2.23 Service shall mean the period of full time employment of a Participant with (i) the Company, (ii) a prior parent corporation and/or a prior Subsidiary, or (iii) a Subsidiary or parent corporation. Notwithstanding the above, at the complete discretion of the Board or Committee, Service for purposes of determining any Participant’s Special Account may include all or any part of a Participant’s continuous full time employment with the company with whom such Participant was employed immediately prior to becoming employed by the Company or Subsidiary.

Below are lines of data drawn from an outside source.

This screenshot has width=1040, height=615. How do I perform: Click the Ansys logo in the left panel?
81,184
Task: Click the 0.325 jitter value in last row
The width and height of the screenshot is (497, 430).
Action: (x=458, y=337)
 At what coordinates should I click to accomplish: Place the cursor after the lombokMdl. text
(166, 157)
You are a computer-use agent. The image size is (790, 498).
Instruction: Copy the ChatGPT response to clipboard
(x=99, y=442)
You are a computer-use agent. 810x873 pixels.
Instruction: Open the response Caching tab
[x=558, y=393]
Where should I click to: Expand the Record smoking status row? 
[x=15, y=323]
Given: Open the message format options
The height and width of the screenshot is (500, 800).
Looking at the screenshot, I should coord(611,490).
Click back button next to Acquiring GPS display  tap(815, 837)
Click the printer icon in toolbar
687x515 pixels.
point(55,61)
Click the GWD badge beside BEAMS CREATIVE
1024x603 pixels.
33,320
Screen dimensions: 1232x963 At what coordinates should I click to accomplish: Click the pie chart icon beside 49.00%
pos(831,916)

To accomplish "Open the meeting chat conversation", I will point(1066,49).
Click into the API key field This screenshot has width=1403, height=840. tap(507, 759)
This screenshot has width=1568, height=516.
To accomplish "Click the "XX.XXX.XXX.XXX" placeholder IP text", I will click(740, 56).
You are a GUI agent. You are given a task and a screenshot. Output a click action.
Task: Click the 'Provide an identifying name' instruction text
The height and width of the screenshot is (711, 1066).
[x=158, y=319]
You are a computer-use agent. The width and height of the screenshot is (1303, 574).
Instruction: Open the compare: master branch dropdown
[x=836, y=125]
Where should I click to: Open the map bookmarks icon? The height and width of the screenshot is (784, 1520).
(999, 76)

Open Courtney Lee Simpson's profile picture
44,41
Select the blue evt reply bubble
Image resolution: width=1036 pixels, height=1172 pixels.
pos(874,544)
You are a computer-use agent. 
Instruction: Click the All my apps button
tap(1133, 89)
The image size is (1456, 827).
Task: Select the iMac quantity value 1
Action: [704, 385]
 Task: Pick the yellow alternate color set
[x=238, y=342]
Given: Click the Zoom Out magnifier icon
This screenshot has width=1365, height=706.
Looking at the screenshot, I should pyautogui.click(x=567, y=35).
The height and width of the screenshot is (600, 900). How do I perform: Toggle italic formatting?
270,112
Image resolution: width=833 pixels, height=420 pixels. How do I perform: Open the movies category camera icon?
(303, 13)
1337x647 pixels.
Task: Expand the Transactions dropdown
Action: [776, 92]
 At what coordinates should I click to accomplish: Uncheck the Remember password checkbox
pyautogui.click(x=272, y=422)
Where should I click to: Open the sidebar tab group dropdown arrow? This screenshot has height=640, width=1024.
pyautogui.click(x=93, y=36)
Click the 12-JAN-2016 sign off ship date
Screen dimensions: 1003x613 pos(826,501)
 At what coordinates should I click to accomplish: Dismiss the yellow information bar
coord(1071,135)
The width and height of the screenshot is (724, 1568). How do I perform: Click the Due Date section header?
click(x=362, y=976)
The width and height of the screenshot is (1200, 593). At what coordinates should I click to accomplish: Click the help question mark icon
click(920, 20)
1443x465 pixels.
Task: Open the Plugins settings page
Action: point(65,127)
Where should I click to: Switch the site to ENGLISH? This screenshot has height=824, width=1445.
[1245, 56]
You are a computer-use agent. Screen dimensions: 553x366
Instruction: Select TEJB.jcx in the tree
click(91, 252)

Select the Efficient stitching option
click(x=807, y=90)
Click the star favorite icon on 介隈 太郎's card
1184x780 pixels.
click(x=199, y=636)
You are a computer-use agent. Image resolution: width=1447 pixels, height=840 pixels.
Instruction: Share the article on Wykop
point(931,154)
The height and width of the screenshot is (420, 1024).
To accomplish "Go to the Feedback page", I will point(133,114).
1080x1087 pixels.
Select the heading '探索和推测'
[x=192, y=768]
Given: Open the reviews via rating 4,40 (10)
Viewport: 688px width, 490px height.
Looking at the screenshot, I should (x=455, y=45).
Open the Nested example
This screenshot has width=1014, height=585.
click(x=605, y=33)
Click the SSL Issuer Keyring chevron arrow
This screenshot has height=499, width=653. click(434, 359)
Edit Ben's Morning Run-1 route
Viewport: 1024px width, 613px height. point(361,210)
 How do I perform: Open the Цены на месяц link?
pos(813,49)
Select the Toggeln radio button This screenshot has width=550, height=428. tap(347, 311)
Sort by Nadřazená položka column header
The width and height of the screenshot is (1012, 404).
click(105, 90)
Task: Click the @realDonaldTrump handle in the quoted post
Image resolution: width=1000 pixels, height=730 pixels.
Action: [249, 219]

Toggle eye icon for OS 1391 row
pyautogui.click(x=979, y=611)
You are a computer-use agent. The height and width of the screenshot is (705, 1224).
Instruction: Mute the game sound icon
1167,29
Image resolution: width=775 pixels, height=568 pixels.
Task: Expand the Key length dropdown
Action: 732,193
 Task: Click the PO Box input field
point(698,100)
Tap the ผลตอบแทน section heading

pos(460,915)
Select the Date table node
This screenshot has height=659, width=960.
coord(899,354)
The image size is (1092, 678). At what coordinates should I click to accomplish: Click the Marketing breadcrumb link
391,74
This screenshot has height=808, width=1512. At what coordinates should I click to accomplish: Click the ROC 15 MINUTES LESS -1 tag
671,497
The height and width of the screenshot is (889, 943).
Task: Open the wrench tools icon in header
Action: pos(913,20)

2.24 Special Account shall mean the initial individual account established for each Participant to which the Company credits a single lump sum amount and Earnings thereafter as provided in Article IV herein.

2.25 Subsidiary shall mean any corporation or other legal entity (whether or not incorporated), in which the Company directly or indirectly owns either (A) Voting Securities possessing at least 50% of the Voting Power of such entity, or (B) if such entity does not issue Voting Securities, at least 50% of the ownership interests in such entity.

2.26 Supplemental Retirement Account Balance shall mean the total of the Participant’s Regular Account and Special Account, including Earnings thereon, as of any date.

2.27 Survivor’s Benefit shall mean the Supplemental Retirement Account Balance payable to the Participant’s Beneficiary in accordance with Article V herein.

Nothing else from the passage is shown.